Climate change and individual action


The concept of individual action to solve systemic problems has long plagued the environmental movement. For most of my life, a majority of the environmental messaging I encountered centered on the capitalist notion of “voting with your dollar”, and supporting corporations who did “good things”. It would be nice to believe that everyone has seen through that lie, but despite the decades of inaction on climate change, exposed “greenwashing” campaigns by destructive corporations, and continued environmental degradation, it has shown a great deal of persistence.

As with many other lies relating to climate change, I suspect the biggest reason for that is the way in which belief in that lie benefits those same corporations. The millions invested in corruption and propaganda to prevent systemic responses to climate change have protected billions in profit. The only downside is the billions who will have their lives upended or destroyed, and by now it’s abundantly clear that the “captains of industry” and their pet politicians consider life to be of little intrinsic value.

And so the narrative continues, and efforts to persuade people to support systemic changes are misinterpreted – deliberately and not – as personal attacks, and demands for individual changes, without any supportive infrastructure to make those changes feasible.

Andreas Avester has a good post on this problem:

If I started telling other people to live the way I do, that would be plain nasty. I have chosen to reduce my greenhouse gas emissions in areas where it requires relatively little or even zero sacrifice from me. For example, for me not buying coffee and drinks in PET bottles requires zero inconvenience or sacrifice, because I don’t even like these drinks. Alternatively, avoiding plastic bags and plastic food packaging is a bit of hassle, because I have to remember to take my own empty containers with me whenever I go grocery shopping, but it doesn’t feel like a huge inconvenience for me; I also have to avoid supermarkets and instead walk a bit longer distance to a store with bulk bins, but it’s not that terrible. The catch is that for a another person with different food preferences who lives somewhere else doing the same actions (avoiding coffee, drinks in PET bottles, and food packaged in plastics) can be much harder than for me.

This is why I cringe whenever I hear somebody say that meat isn’t even tasty and legumes taste much better anyway, thus it ought to be easy for everybody to be vegan, and not eating animal foods doesn’t even require such a huge sacrifice. Indeed, if somebody doesn’t even like the taste of beef then not eating it really is a great idea. But it is wrong to assume that a plant-based diet is just as easy for everybody else. Never mind that some people are allergic to vegan staples or must limit their carbohydrate intake due to diabetes.

Whenever a vegan with a car, two kids, and a coffee drinking habit tries to lecture me about how I am destroying the planet (I do eat animal foods), I perceive that as hypocritical even though I can agree that eating more legumes and less meat is beneficial.
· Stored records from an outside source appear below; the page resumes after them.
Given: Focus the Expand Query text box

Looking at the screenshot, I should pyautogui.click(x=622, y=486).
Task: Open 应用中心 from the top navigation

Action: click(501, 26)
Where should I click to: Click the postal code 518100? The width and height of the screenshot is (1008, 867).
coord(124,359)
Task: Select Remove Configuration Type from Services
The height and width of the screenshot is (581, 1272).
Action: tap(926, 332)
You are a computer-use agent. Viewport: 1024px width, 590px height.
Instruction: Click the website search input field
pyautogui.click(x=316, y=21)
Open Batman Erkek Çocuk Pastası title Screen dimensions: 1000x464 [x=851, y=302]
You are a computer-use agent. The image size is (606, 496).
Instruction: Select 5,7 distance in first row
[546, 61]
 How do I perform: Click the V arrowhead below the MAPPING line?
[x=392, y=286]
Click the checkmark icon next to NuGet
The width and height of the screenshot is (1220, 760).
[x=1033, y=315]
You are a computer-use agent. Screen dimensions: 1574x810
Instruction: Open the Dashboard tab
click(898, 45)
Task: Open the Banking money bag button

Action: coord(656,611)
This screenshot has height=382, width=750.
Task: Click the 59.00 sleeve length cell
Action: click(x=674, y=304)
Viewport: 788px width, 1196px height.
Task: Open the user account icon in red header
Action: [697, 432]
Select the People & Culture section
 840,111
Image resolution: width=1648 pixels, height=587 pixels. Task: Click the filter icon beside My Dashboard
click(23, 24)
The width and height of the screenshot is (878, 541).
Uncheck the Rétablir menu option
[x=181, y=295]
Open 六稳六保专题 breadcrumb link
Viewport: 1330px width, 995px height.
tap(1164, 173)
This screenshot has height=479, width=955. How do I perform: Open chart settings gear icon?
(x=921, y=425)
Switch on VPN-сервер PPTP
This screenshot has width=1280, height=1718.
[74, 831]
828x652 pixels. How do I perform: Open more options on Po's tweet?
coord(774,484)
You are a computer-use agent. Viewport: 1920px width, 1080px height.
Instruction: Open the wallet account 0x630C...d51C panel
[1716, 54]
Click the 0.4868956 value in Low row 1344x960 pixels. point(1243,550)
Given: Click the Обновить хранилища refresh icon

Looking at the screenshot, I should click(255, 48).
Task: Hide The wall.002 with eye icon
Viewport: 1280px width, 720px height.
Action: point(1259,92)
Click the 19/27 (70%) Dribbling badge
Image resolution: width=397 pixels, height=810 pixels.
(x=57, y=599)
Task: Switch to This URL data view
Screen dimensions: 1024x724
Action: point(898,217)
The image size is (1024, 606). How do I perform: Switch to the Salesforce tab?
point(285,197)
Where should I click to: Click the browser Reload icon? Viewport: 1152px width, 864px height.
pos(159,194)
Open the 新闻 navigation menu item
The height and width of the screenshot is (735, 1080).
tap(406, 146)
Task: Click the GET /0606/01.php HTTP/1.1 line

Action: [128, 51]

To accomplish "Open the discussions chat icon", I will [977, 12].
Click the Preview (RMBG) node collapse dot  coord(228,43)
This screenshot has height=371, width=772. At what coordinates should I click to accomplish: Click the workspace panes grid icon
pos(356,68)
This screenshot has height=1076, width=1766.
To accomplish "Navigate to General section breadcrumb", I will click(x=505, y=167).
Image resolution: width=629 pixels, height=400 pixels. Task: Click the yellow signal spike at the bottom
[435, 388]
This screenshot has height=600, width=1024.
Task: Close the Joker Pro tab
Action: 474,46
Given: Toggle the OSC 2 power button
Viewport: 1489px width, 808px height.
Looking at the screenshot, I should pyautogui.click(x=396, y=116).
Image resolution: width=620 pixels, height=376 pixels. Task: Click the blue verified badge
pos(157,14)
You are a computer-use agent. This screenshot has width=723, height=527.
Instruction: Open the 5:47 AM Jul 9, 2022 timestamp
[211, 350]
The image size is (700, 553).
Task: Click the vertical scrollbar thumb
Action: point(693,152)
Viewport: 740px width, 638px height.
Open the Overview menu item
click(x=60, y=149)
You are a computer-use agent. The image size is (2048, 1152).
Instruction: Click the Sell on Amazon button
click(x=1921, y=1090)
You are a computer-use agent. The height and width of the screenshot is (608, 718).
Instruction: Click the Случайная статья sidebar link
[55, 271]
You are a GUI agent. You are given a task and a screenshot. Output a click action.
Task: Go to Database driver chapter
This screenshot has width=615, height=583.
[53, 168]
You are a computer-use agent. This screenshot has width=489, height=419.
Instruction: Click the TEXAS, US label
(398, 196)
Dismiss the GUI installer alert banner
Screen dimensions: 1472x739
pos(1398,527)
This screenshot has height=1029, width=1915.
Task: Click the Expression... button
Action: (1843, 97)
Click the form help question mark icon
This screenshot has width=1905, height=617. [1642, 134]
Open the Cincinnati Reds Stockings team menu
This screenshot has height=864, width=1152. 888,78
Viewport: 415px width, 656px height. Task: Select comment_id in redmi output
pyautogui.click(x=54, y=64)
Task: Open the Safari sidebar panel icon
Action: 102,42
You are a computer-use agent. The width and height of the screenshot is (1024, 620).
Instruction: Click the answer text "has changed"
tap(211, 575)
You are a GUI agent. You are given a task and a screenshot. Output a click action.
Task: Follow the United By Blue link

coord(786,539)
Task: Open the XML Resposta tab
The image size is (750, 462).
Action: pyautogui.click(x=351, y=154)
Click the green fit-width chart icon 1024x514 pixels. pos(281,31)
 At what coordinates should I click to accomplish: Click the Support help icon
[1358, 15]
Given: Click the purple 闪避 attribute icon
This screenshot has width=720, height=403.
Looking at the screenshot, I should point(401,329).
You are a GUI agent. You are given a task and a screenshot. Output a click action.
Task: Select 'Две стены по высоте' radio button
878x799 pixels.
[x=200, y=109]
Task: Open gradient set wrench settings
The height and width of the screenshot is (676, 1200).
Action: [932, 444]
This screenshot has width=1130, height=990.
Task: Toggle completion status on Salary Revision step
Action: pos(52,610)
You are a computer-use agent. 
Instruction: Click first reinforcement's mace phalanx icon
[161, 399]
Taking a systemic, policy-based approach to climate change has two major benefits. The first is that it provides a means to deal with the corporations whose activities and spending are responsible for a majority of the problem, and for the funded opposition to the changes we need. The second is to make the individual choices Andreas writes about easier for more people. Mass transit, readily available appliances like LED bulbs, subsidies for more environmentally friendly farming practices and food sources, and a thousand other changes are designed to achieve the changes we need to make to our personal lives with as little discomfort or added effort as possible. The persistent narrative that climate activists want everybody to take on the incredibly difficult task of eliminating their individual carbon footprint without societal support has been an effective barrier to useful discourse on this issue. I can’t count the number of conversations about climate solutions I’ve had, in which I first had to spend time convincing one or more people that I was not attacking them for not already living in the way I wanted all of us to live after systemic changes had been made.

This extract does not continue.